Page
☆ ☆ ☆ ☆
Calls rise for dismissal of BNI directors

Damar Harsanto and Dadan Wijaksana, The Jakarta Post, Jakarta

Calls intensified on Friday for the board of directors of Bank
Negara Indonesia (BNI) to be held responsible for the recent loan
scam, with lawmakers being the latest to urge their dismissal.

The calls emerged during a closed-door hearing between the
state-owned bank's top executives and lawmakers from the House of
Representatives subcommission overseeing banking affairs, said
Anthony Zedra Abidin, who presided over the hearing.

"They gave disappointing answers to our questions. We feel
that they were irresponsible, tending to shift the responsibility
to the bank's Kebayoran Baru branch, where the fraud took place.

"We have asked them explicitly to resign, because the scam
exposes a disastrous weakness in BNI's internal control," Anthony
told reporters, adding that the recommendation for dismissal
would be submitted soon to the State Minister for State
Enterprises Laksamana Sukardi after first securing unanimous
approval from the subcommission.

Legislators grilled BNI's board of directors for over three
hours in regards the much-publicized Rp 1.7 trillion (US$201.18
million) lending scam.

Anthony added, "Although the (BNI) president admitted that he
felt guilty, ashamed and so on because of the scam, that's not
enough -- where does the responsibility lie?"

The scandal concerns the publicly listed bank's failure to
conduct a proper credit appraisal before allowing its Kebayoran
Baru branch to disburse export credits to a number of local
companies. The companies claimed to be exporting select
commodities to the Congo and Kenya in Africa.

The companies, identified by BNI as the Petindo Group and the
Gramarindo Group, used as collateral letters of credit guaranteed
by banks in Kenya, Switzerland and the Cook Islands.

The credits were valued at Rp 1.7 trillion and disbursed from
December 2002 to July 2003. However, it was later discovered that
the export activities had never materialized.

BNI president Saifuddien Hasan said on Thursday that the
debtors had tampered with the documents and had colluded with
certain BNI officials to obtain the loans.
☆ ☆ ☆ ☆
Material provided
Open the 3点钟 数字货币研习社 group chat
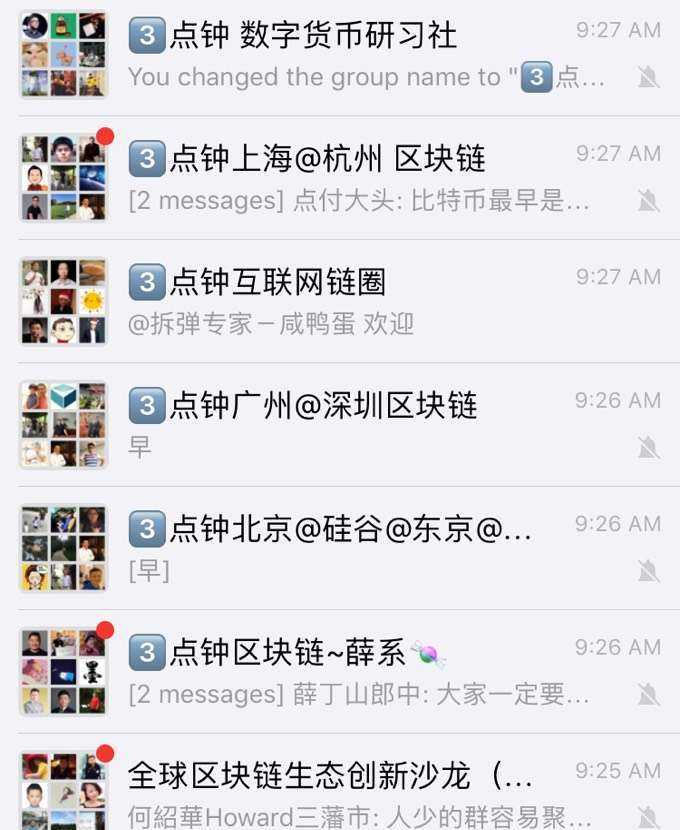The image size is (680, 830). point(340,55)
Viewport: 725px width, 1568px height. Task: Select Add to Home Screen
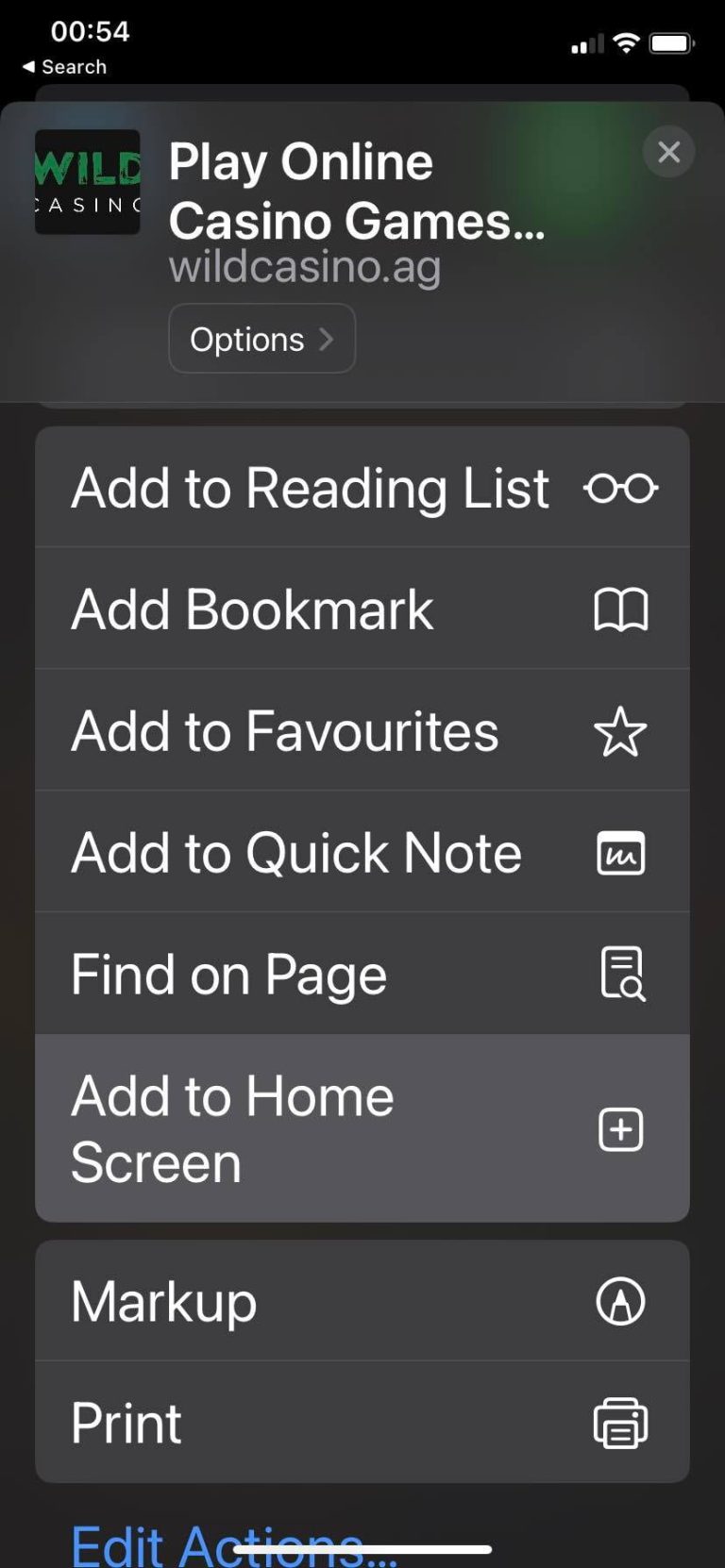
☆ ☆ ☆ ☆
Set exercise 1
In the BNI loan scam article, update the passage starting with "The scandal concerns" and going on through "Kenya in Africa.", putting "export loans" in place of "export credits".
Set exercise 2
Answer from the BNI loan scam article:
(a) Who presided over the closed-door hearing?
(b) Over what period were the credits disbursed?
(c) What names did BNI give the companies involved?
Set exercise 3
Continue the BNI loan scam article from where it stops.
None of the data is needed for this work.

Written response 1
The scandal concerns the publicly listed bank's failure to
conduct a proper credit appraisal before allowing its Kebayoran
Baru branch to disburse export loans to a number of local
companies. The companies claimed to be exporting select
commodities to the Congo and Kenya in Africa.

Written response 2
(a) Anthony Zedra Abidin
(b) From December 2002 to July 2003
(c) The Petindo Group and the Gramarindo Group

Written response 3
Analysts have said that the bank should have smelled something
awry before the disbursements, as the foreign banks in the
letters of credit were not BNI correspondent banks. They also
demanded that the bank's top officials, instead of personnel in
the Kebayoran Baru branch, be held responsible, as such a large
amount of credits could never have been disbursed without
approval from the bank's headquarters.

Earlier reports said an extraordinary shareholders meeting is
scheduled for December, when one of the items on the agenda might
be the sacking of several BNI directors.

In the latest developments, police said on Friday they had
detained Jeffrey Basso, director of Gramarindo subsidiary PT Sri
Ranu Caraka Pasifik. Three people have now been arrested in
connection with the case.

Earlier this month, police detained Edy Santoso, head of the
foreign customer service division of BNI Kebayoran Baru in South
Jakarta, and Koesadiyono, head of BNI Kebayoran Baru.

"There are still eight other suspects on the loose," said
Brig. Gen. Samuel Ismoko, National Police detectives chief of
financial crimes, hinting that some of them had fled abroad.

The Police have named Maria Pauline Lumowa and Adrian
Waworuntu, owners of Gramarindo, as suspects, while the others
were identified only by their initials: AW of PT PK, TP of PT
BRP, APL of PT MUEI, JB of PT BM, RK of PT MT and AP of PT FM.